Question

Question #110e4

Answer 1

`cos(theta)=-sqrt(1-k^2)`
`tan(theta)=-k/sqrt(1-k^2)=-(ksqrt(1-k^2))/(1-k^2)`
`sin(theta+pi)=-k`

Explanation:

It is given that `sin(theta)=k` and that `theta` is an obtuse angle (`pi/2< theta< pi`). Thus, angle `theta` is in the second quadrant.

We can find `cos(theta)` by using the property `sin^2(theta)+cos^2(theta)=1`. Then, `cos(theta)=+-sqrt(1-sin^2(theta))=+-sqrt(1-k^2)`. Since `theta` is in the second quadrant and the cosine function returns negative values in the second quadrant, `cos(theta)=-sqrt(1-k^2)`.
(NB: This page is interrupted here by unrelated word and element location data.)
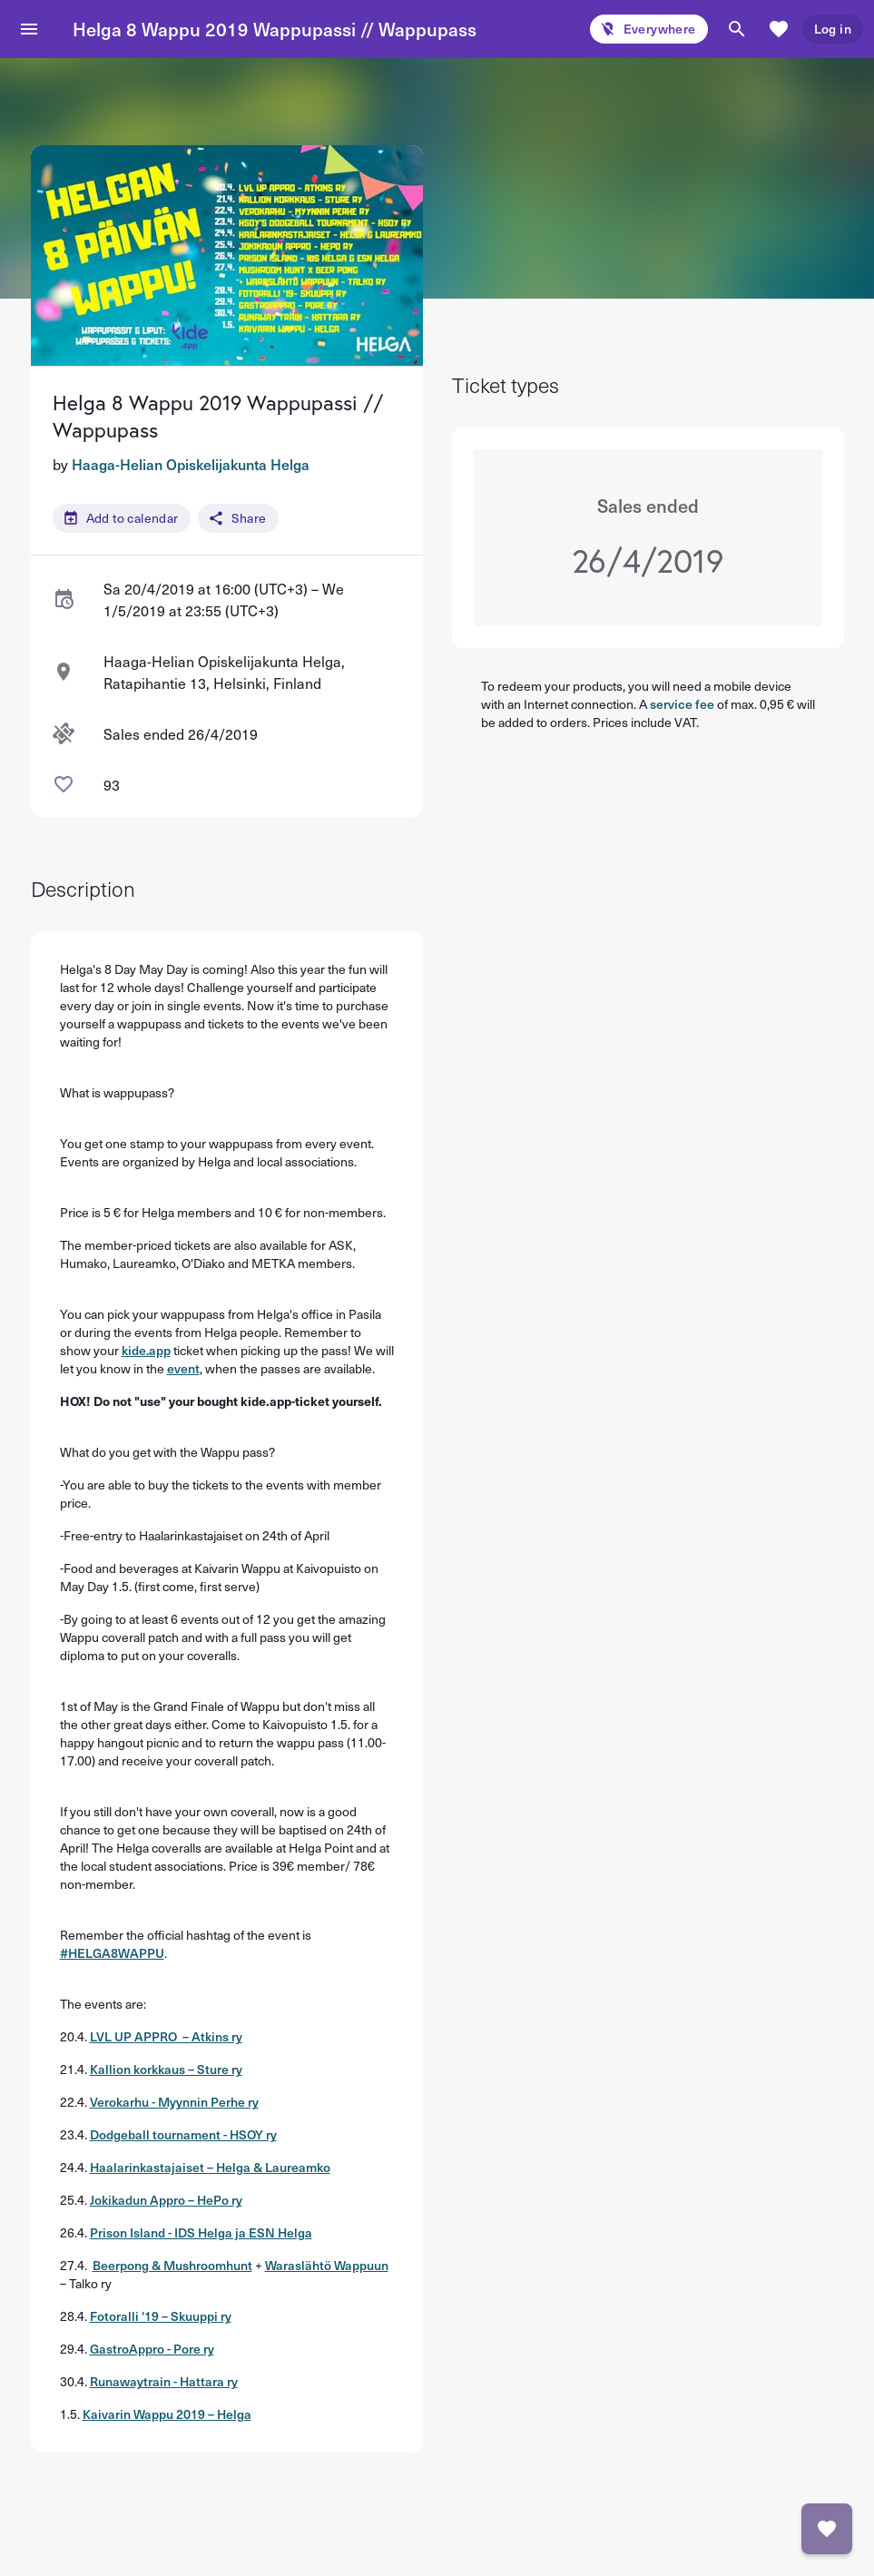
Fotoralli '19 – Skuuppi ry (160, 2315)
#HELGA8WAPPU (112, 1952)
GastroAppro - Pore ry (152, 2348)
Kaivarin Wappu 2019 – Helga (167, 2414)
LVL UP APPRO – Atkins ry (166, 2036)
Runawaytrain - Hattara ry (164, 2381)
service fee (682, 703)
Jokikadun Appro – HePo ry (166, 2199)
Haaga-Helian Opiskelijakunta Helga (190, 464)
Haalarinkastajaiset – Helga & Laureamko (210, 2167)
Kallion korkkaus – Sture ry (166, 2069)
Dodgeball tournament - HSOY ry (183, 2134)
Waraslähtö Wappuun (326, 2265)
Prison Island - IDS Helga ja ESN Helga (201, 2232)
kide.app (146, 1350)
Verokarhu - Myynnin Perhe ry (174, 2101)
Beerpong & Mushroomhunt (172, 2265)
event (183, 1368)
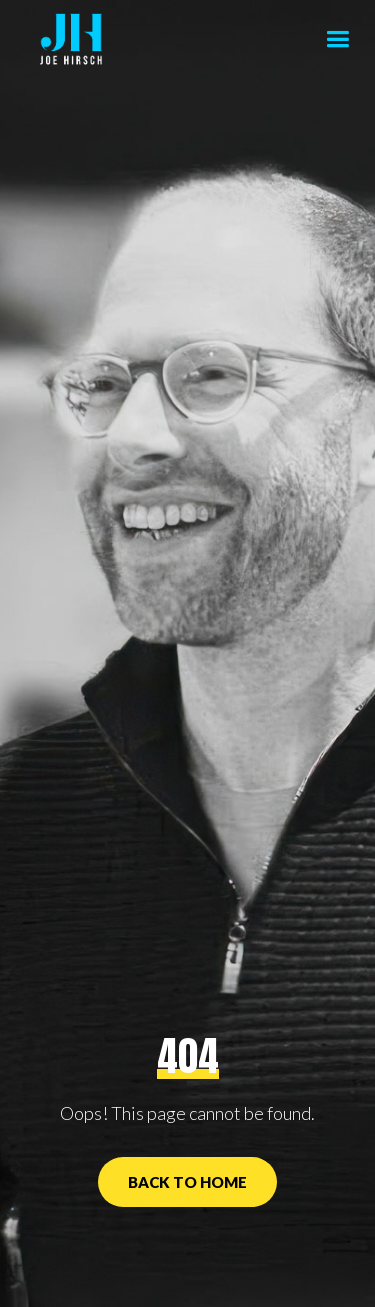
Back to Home (187, 1182)
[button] (337, 40)
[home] (66, 40)
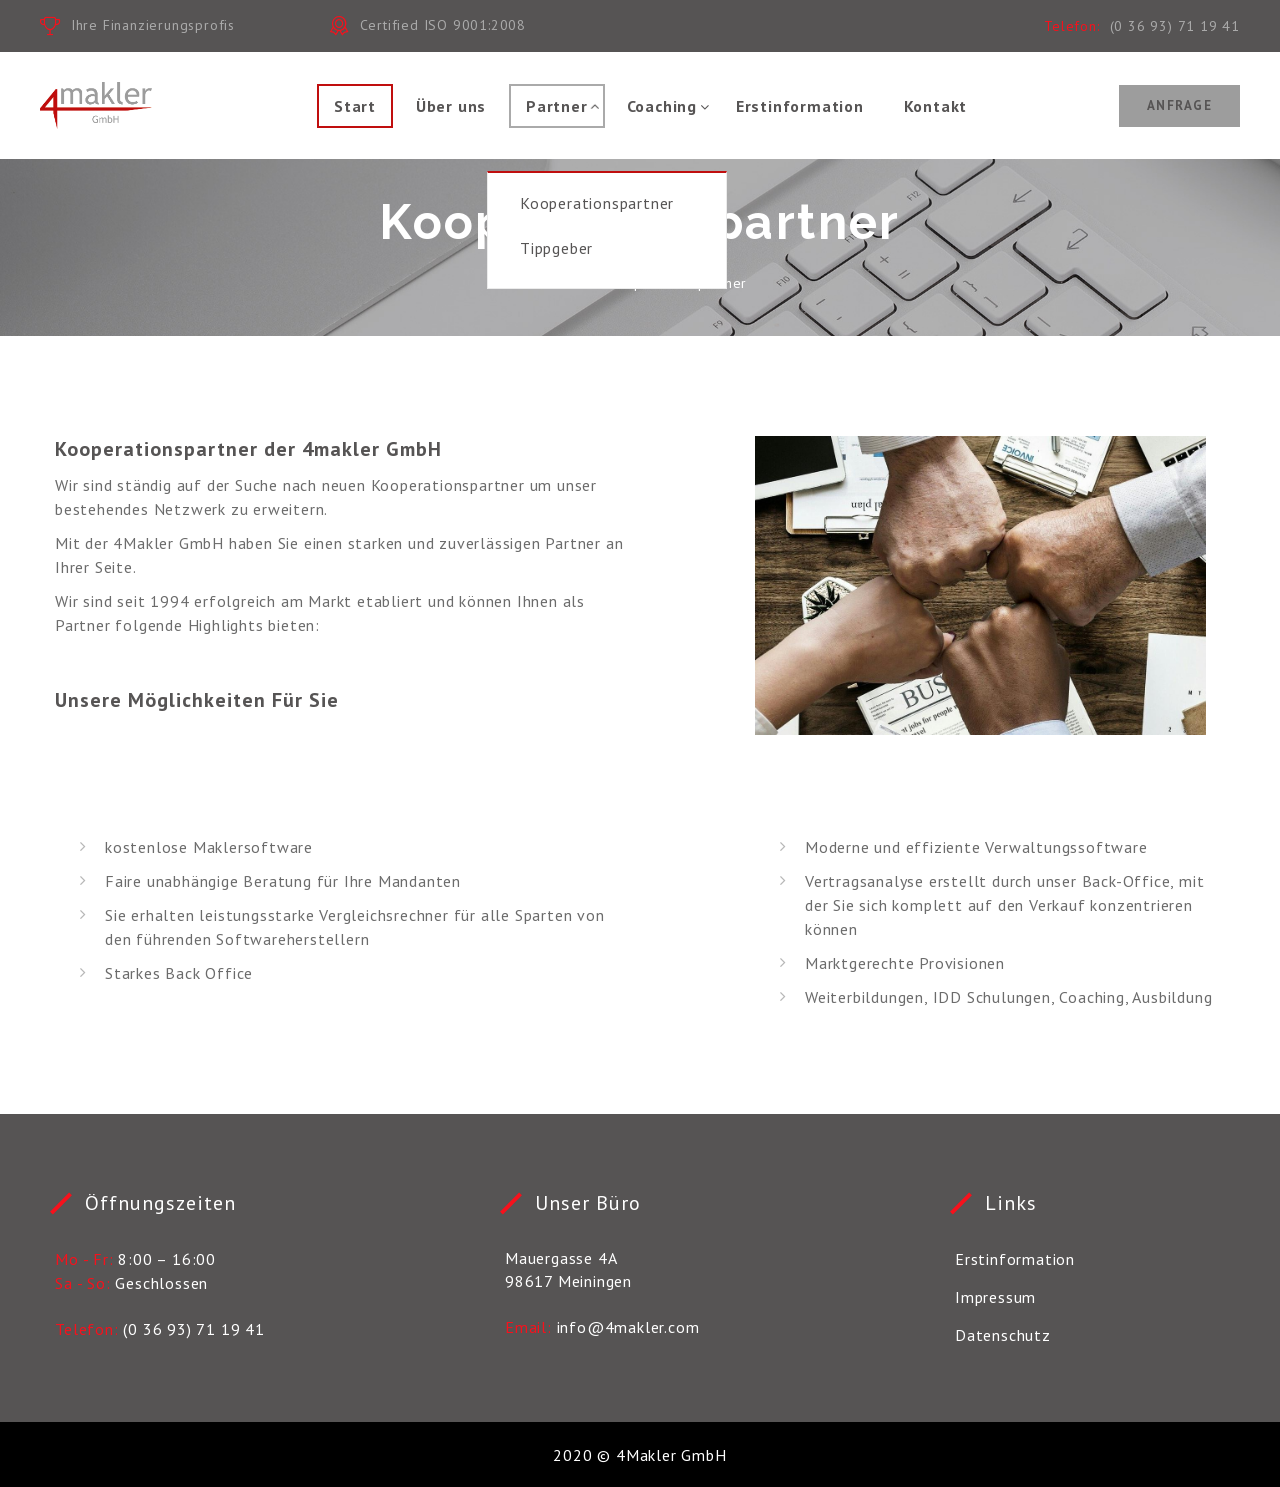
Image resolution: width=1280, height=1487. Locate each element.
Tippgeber (556, 248)
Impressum (995, 1297)
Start (355, 106)
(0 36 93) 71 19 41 (1175, 26)
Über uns (451, 106)
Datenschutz (1003, 1335)
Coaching (662, 106)
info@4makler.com (628, 1327)
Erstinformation (800, 106)
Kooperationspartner (597, 203)
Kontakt (936, 106)
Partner (557, 106)
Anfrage (1179, 105)
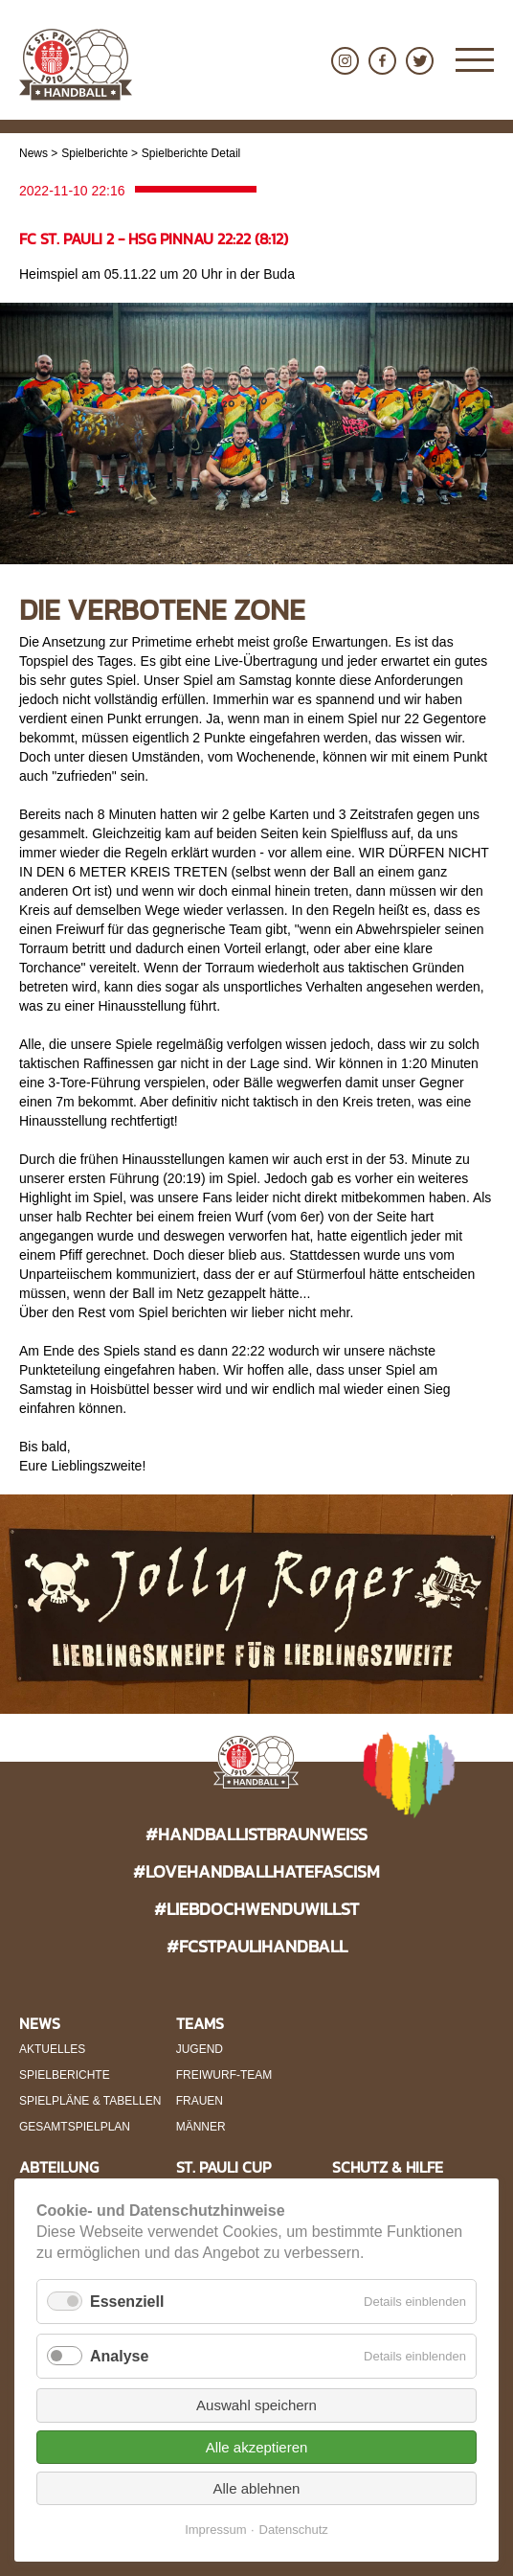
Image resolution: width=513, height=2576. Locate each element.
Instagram (345, 61)
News (33, 153)
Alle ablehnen (257, 2488)
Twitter (420, 61)
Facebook (382, 61)
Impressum (215, 2529)
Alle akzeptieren (257, 2447)
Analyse (119, 2356)
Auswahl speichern (256, 2405)
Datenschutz (293, 2529)
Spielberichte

We can find `tan(theta)` by using the property `tan(theta)=sin(theta)/cos(theta)=k/-sqrt(1-k^2)=-k/sqrt(1-k^2)`. This can also be rewritten as `-(ksqrt(1-k^2))/(1-k^2)`.

To find `sin(theta+pi)`, use the unit circle. `pi` is half a circle, and adding it to an angle negates both its `x` and `y` coordinate. `sin(theta)` is the value of the `y` coordinate; therefore `sin(theta+pi)=-sin(theta)=-k`.